The geography of Latin America is very suitable for the growth and cultivation of this plant. Latin America is home to countries that produce the largest production of coffee in the world. Today more than 25 million producers rely on coffee production for their daily life expenses. In Brazil more than 5 million people are employed in coffee related industries. The cultivation process is not subject to automation and requires continuous attention. Coffee is a brewed drink that is made from roasted coffee beans. Coffee is acidic and has a stimulating effect on humans because it contains caffeine.
The drink was introduced to the European world in the 17th century by merchants who brought it from the Arabia and was first highly opposed by the Catholic Church.

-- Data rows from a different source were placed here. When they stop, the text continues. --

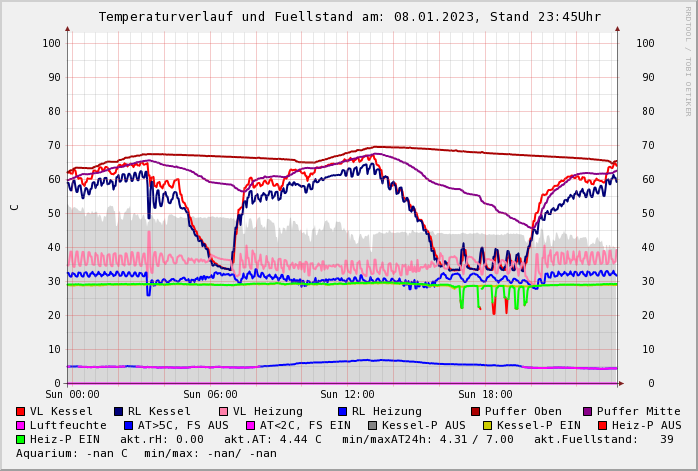698x471 pixels.
Task: Click the purple Puffer Mitte legend swatch
Action: (x=588, y=411)
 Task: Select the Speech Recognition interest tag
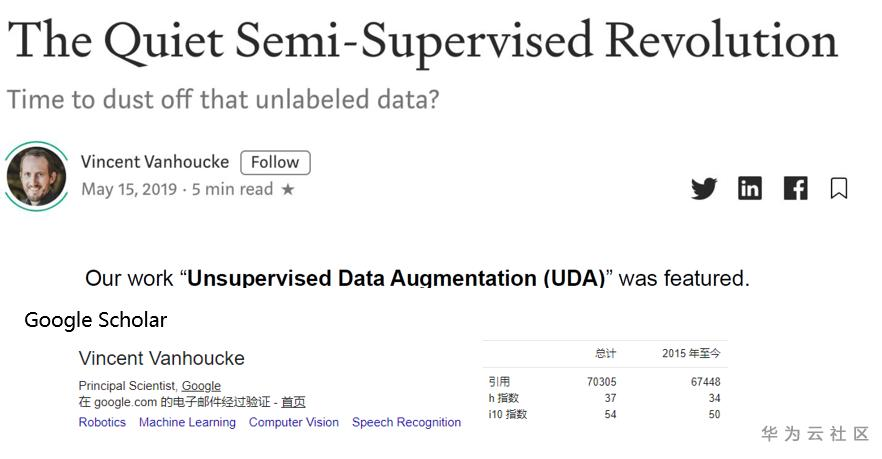[406, 423]
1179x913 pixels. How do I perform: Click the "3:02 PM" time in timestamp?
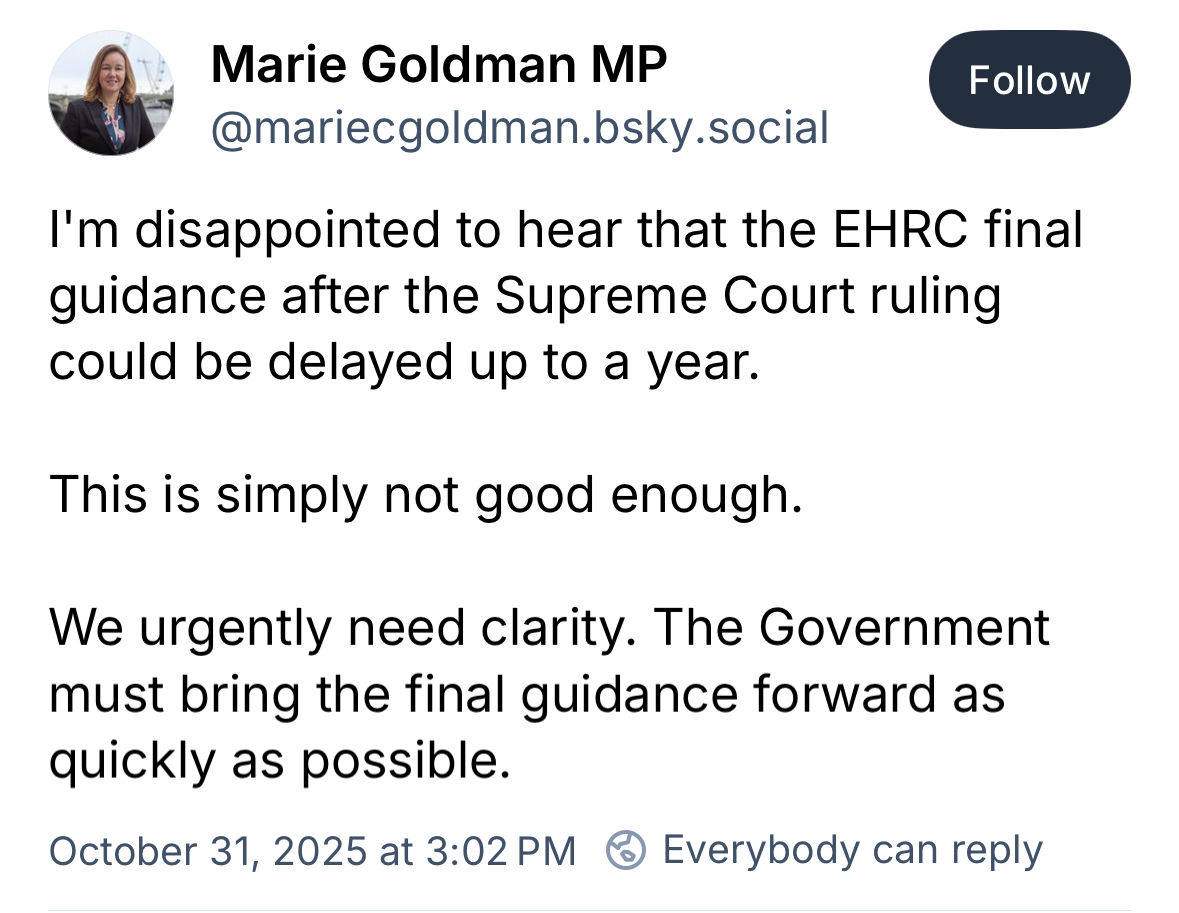point(500,851)
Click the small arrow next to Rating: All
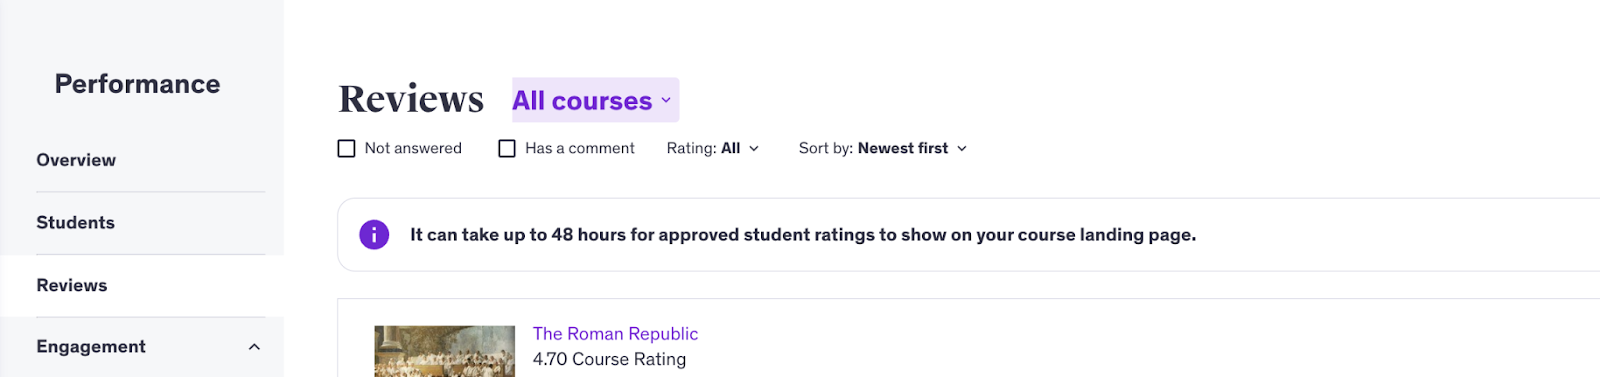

Later on, it gained popularity and the European invaders took the plant to their colonies in Central and Latin America where the plantation process proved to be successful.
Which countries in Latin America produce the largest amount of coffee?
Brazil is the largest coffee producing country in the world with more than one third of the world’s coffee production. The country has been producing Arabica coffee, one of the most popular brands since the 18th century and currently 20 million bags of coffee are produced every year. Colombia is the second coffee producing country in Latin America and the third worldwide.
The country is known for its high quality Colombian coffee that is worldwide used in the most acclaimed coffee producing franchises and is preferred for its mild well balanced taste. Venezuela is another leading coffee producing country that contributes in the world production of coffee followed by Peru. All these countries offer unlimited work opportunities for people who take part in this industry, from taking care of the coffee beans to preparing the coffee beans and packaging them to exporting them to several countries and coffee manufacturers across the world.
What does it really take to have that cup of coffee in the morning?
Every time you have your cup of coffee, you will be surprised to know the amount of effort it takes to make. Coffee cultivation requires a lot of hard labor work. It is still a man based farming technique that requires the full attention of growers. From paying attention to the beans to picking them up and processing them, a lot of people have to spend time and effort to ensure that you only get the best type of coffee. But unfortunately, coffee processing goes through a lot of stages that only a very small amount of the money you pay to producers and farmers will actually get to them.
Does fair trade coffee eliminate poverty?
Fair Trade is supposed to grant low income producers with the extra income they need to live a life away from misery and poverty. But despite the efforts that Fair Trade terms try to offer in coffee growing communities, the problem of poverty keeps on affecting many people. The issue is not just about pricing mechanisms. Most of the coffee production comes from small farms between 1 and 10 hectares. For most of these farmers coffee production remains to be their primarily source of income and so they are highly affected by the global fluctuation in coffee prices. Just the minor amount of change in the coffee prices during the harvest season will affect their ability to provide for their families for a whole year.
With Fair Trade ensuring that these small scale coffee producers are paid higher prices that will compensate them for the benefits big companies get by offering more desirable lower prices for mass production. Fair Trade also aims at eliminating middle men between producers and buyers so that they gain the greatest amount of benefit. It also offers great financial and investment opportunities to small scale producers who will be able to reinvest in their coffee production business and will be able to plan in advance.